Y es justamente esa confianza lo que permite que, de vez en cuando, escuches a Conni decir: “No hagamos hoy la prueba de sonido”. A veces, simplemente se puede o falta la mitad de la banda.
Y no pasa nada. Conni sonríe y continúa: “Yo dejo todo listo. Tengo mi escena guardada. Hacemos un line check rápido antes del show. Y ¿luego? Arranca la primera canción y ahí es donde lo ajustas todo rapidísimo. Es un enfoque muy punk rock, pero confío en mi sistema y en mi equipo. Y sé que a veces, incluso en situaciones caóticas como las que se dan en festivales, lo único que puedo hacer es dejar lista la consola, la stage box, los micros en sus bases, las frecuencias inalámbricas… Asegurarme de que todo está en orden.
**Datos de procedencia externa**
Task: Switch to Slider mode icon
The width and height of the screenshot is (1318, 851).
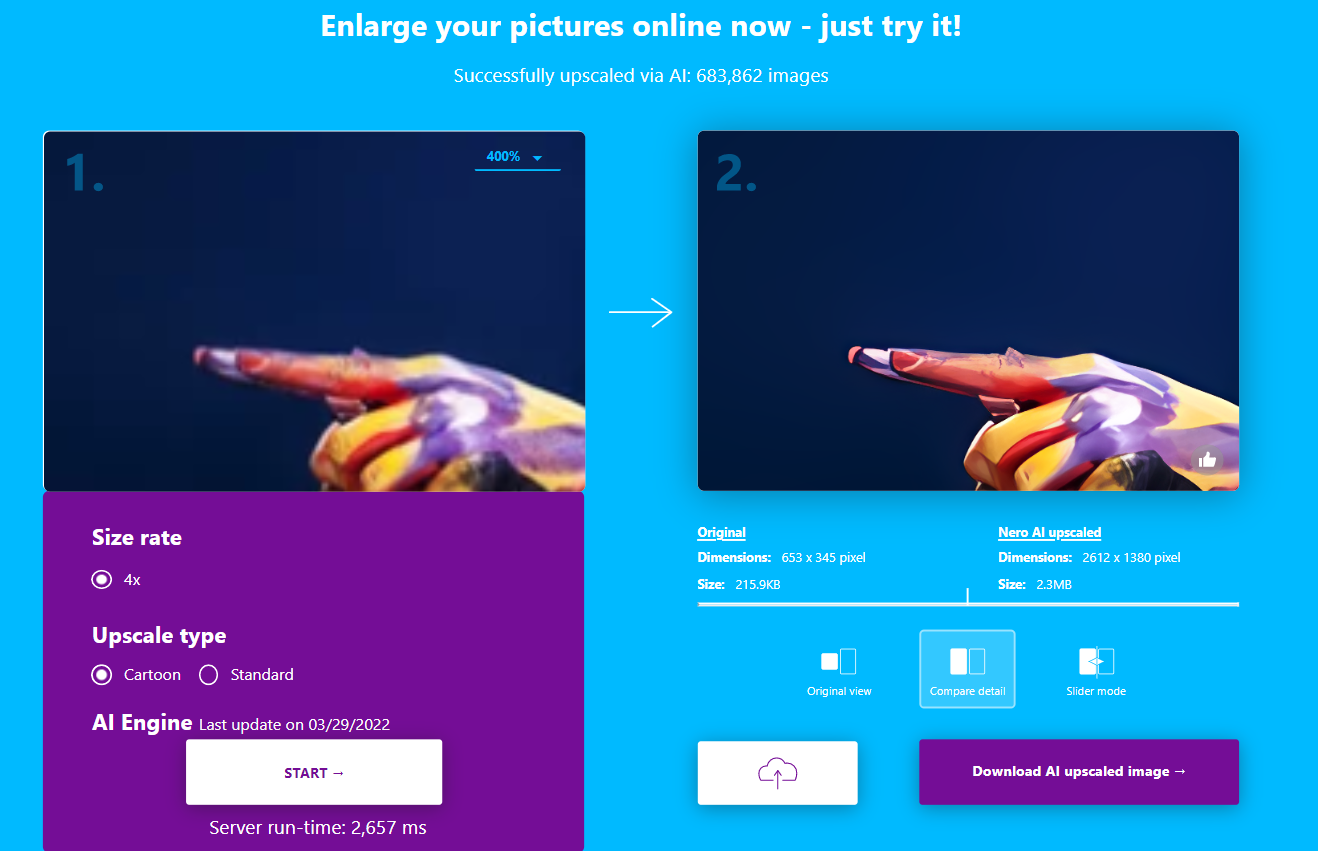Action: 1096,661
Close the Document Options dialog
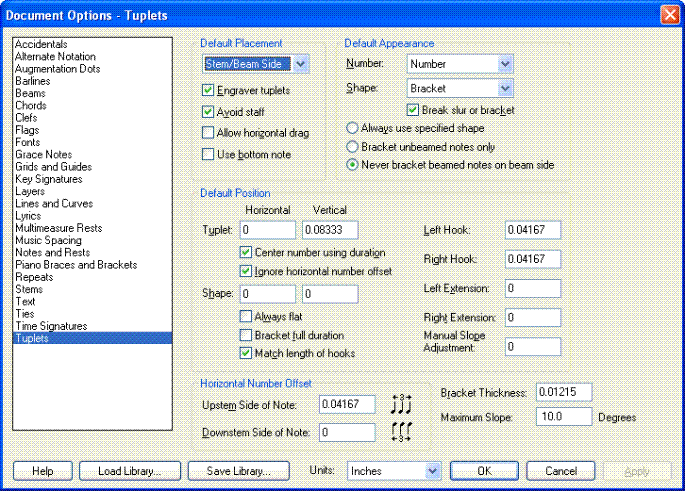685x491 pixels. coord(669,15)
Y después, el trabajo de la mezcla y la música sucede durante el line check y la primera canción. Sé que se puede lograr porque mi sistema y mi equipo son confiables”.
Sobre Conni Ettinger
Conni es una ingeniera de FOH y tour manager radicada en Viena. Actualmente sale de gira principalmente con la banda canadiense Comeback Kid, y en el pasado trabajó con agrupaciones como Casey, Russkaja, Suicide Silence y Blackbraid.